» Exercise goal: Print every record exactly, omitting all pictures.

» Records to use:

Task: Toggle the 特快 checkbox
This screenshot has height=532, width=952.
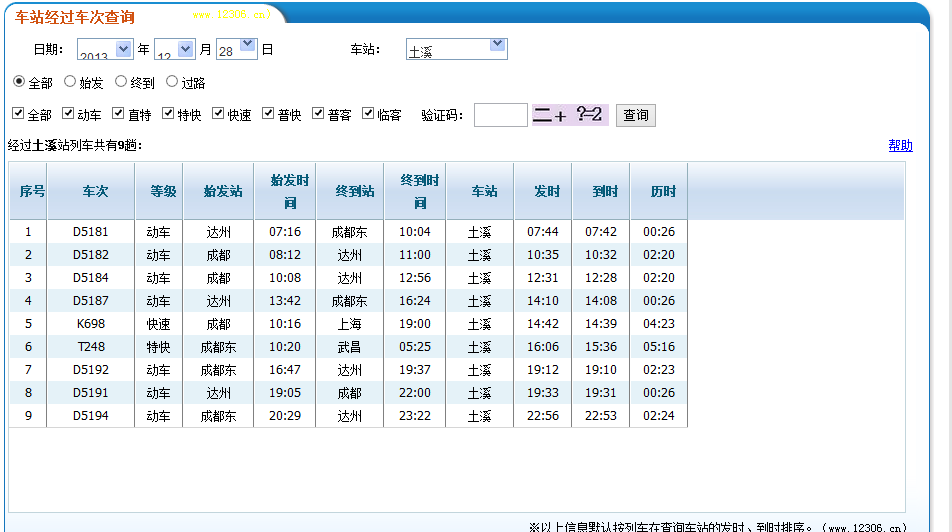Action: [168, 114]
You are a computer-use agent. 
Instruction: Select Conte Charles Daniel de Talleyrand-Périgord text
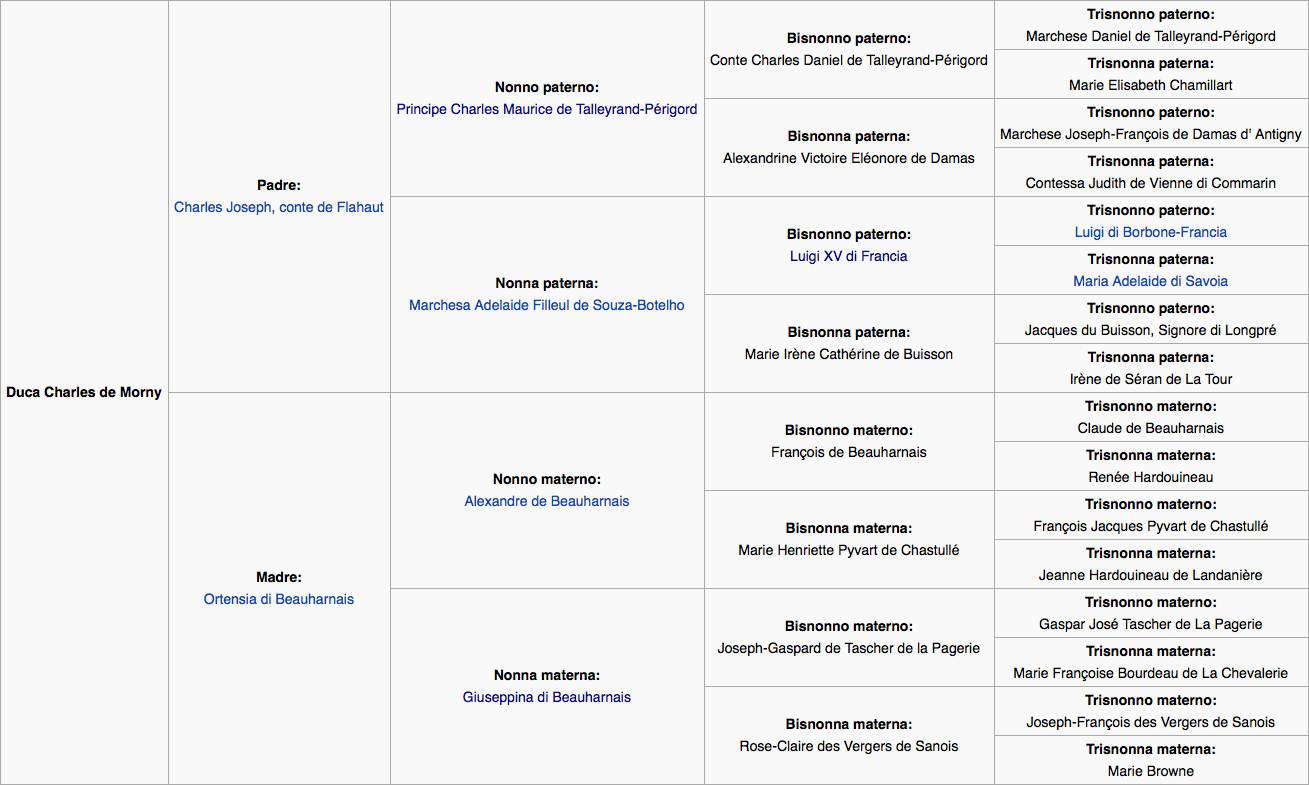848,60
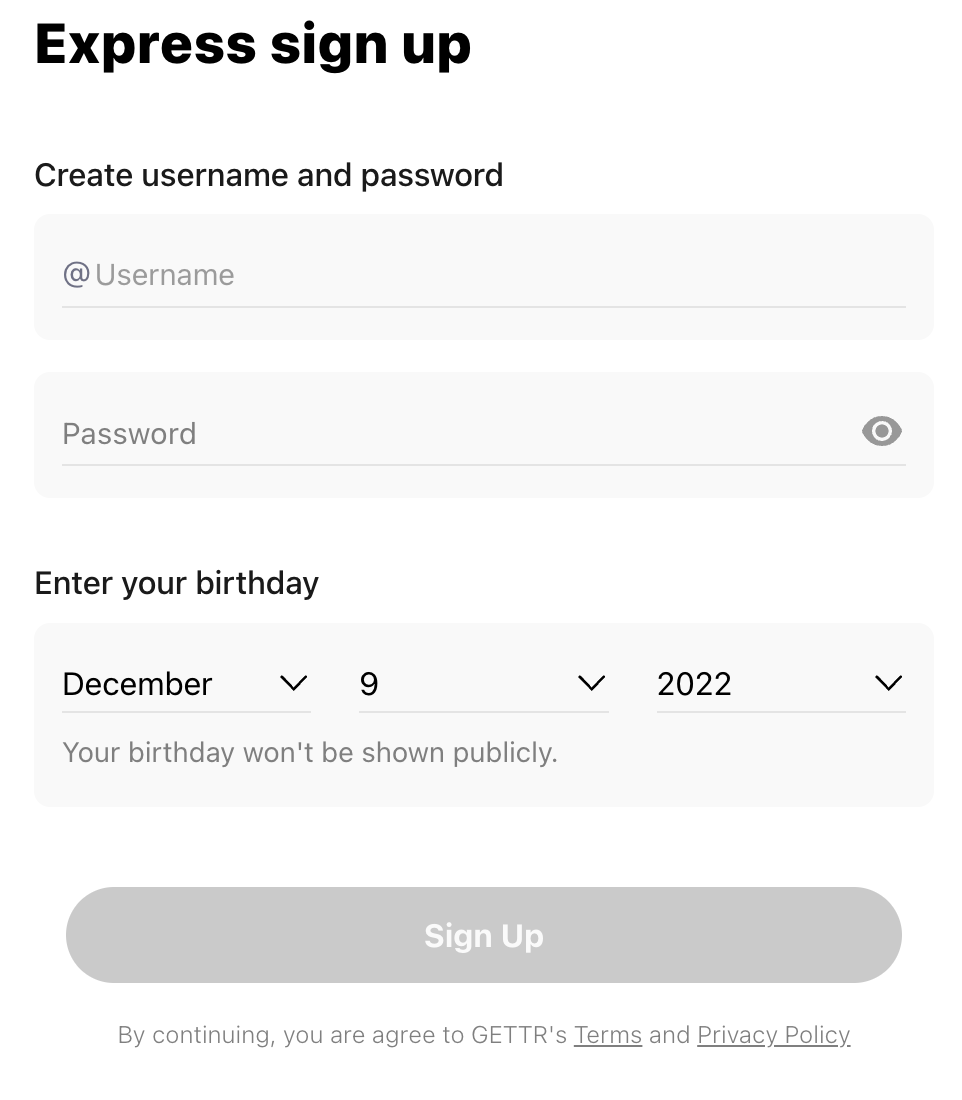Toggle password visibility with the eye icon
Image resolution: width=962 pixels, height=1100 pixels.
[881, 431]
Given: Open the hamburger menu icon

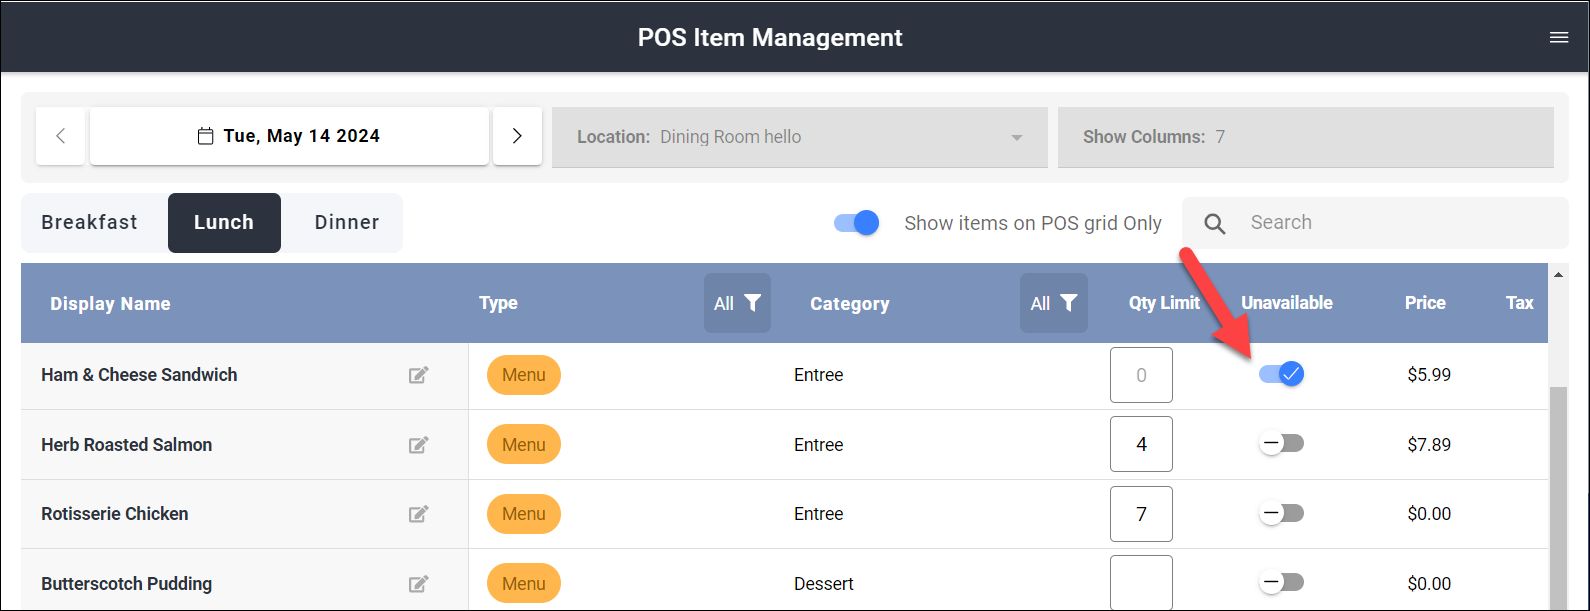Looking at the screenshot, I should [1558, 38].
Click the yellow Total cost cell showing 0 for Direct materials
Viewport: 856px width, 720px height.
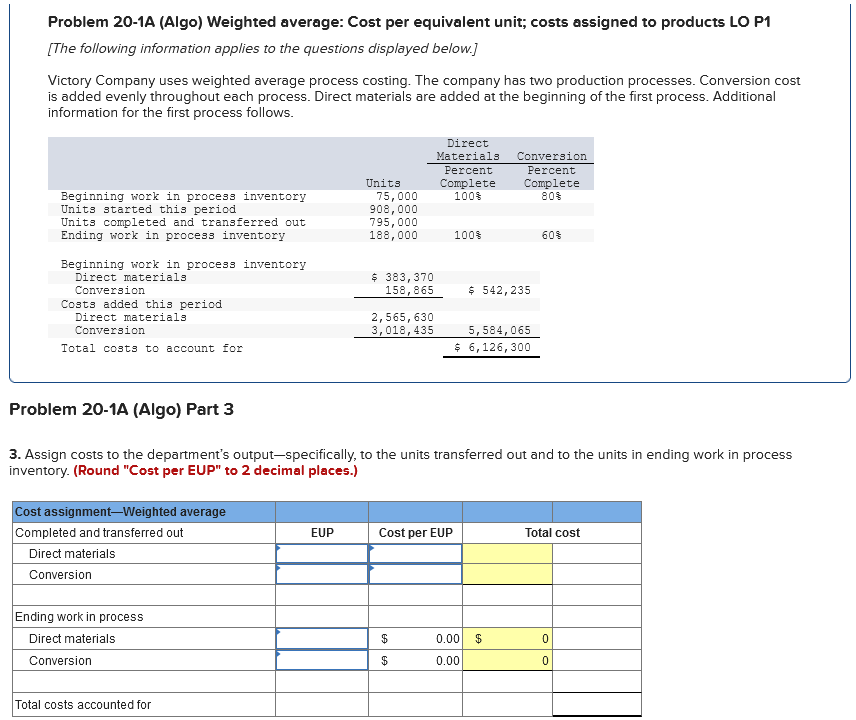[507, 638]
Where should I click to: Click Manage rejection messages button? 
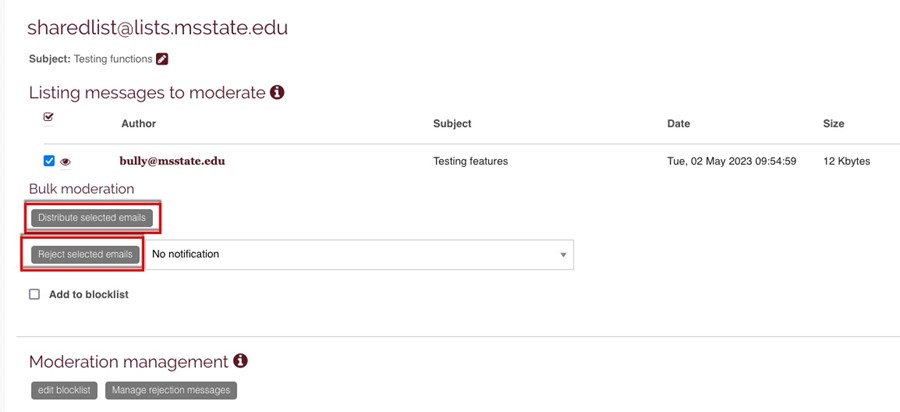point(171,390)
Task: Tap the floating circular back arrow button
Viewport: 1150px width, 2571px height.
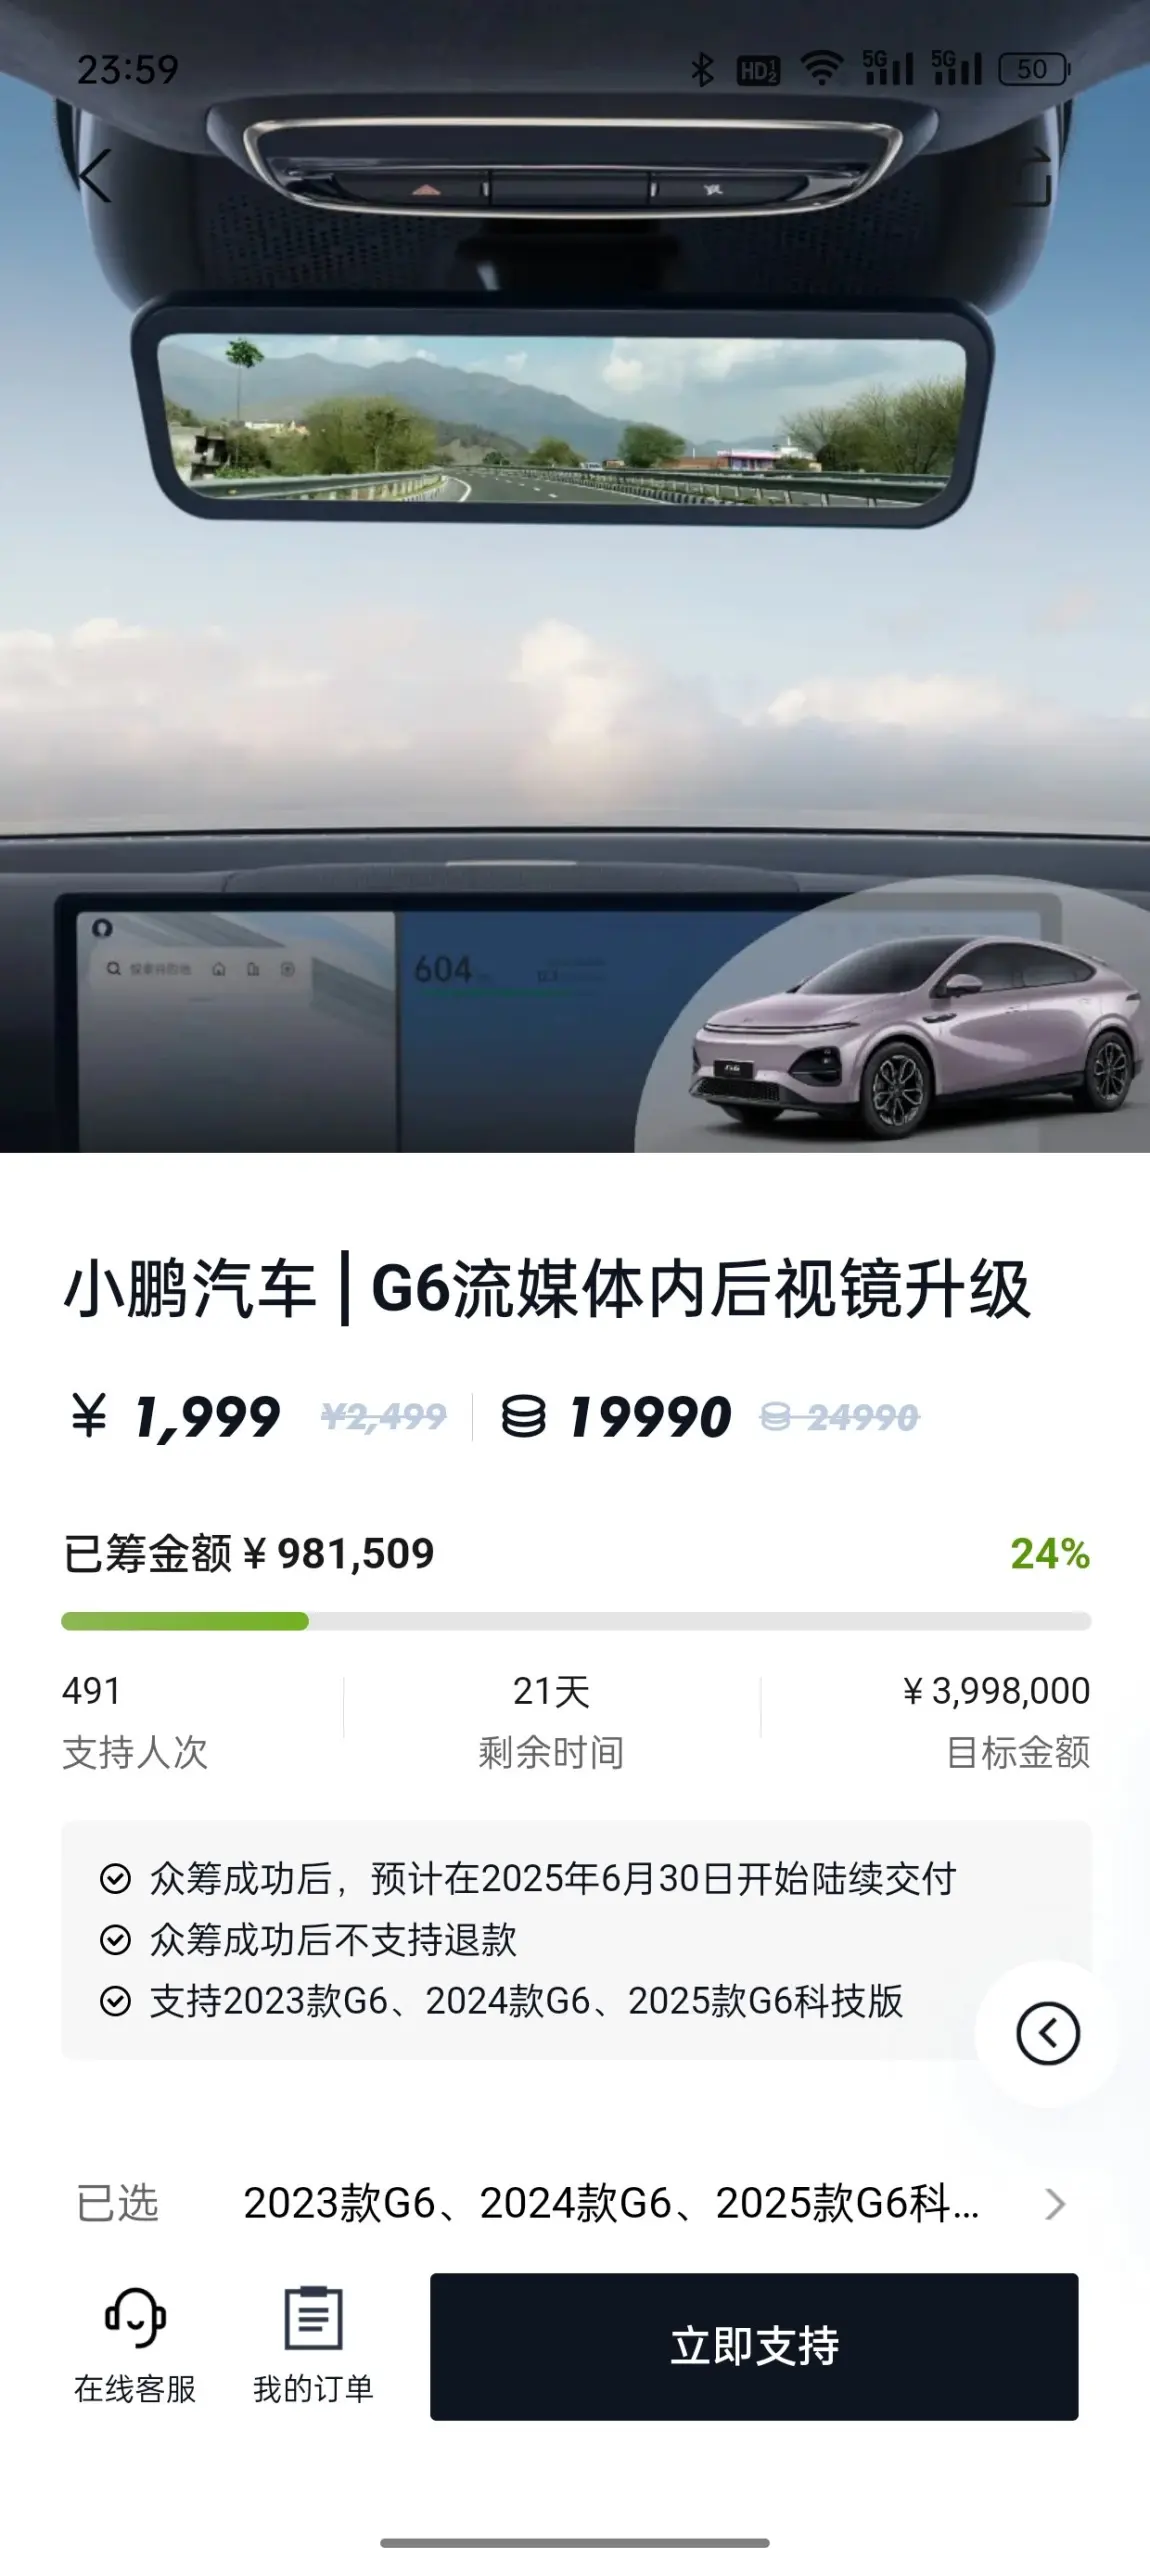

» Answer space:
Task: Toggle the 特快 checkbox
This screenshot has height=532, width=952.
Action: [168, 114]
You are a computer-use agent. 
Instruction: Select Conte Charles Daniel de Talleyrand-Périgord text
848,60
Toggle password visibility with the eye icon
Image resolution: width=962 pixels, height=1100 pixels.
[881, 431]
Given: Open the hamburger menu icon

Looking at the screenshot, I should [1558, 38].
Click the yellow Total cost cell showing 0 for Direct materials
Viewport: 856px width, 720px height.
[507, 638]
Where should I click to: Click Manage rejection messages button? 
point(171,390)
Task: Tap the floating circular back arrow button
Viewport: 1150px width, 2571px height.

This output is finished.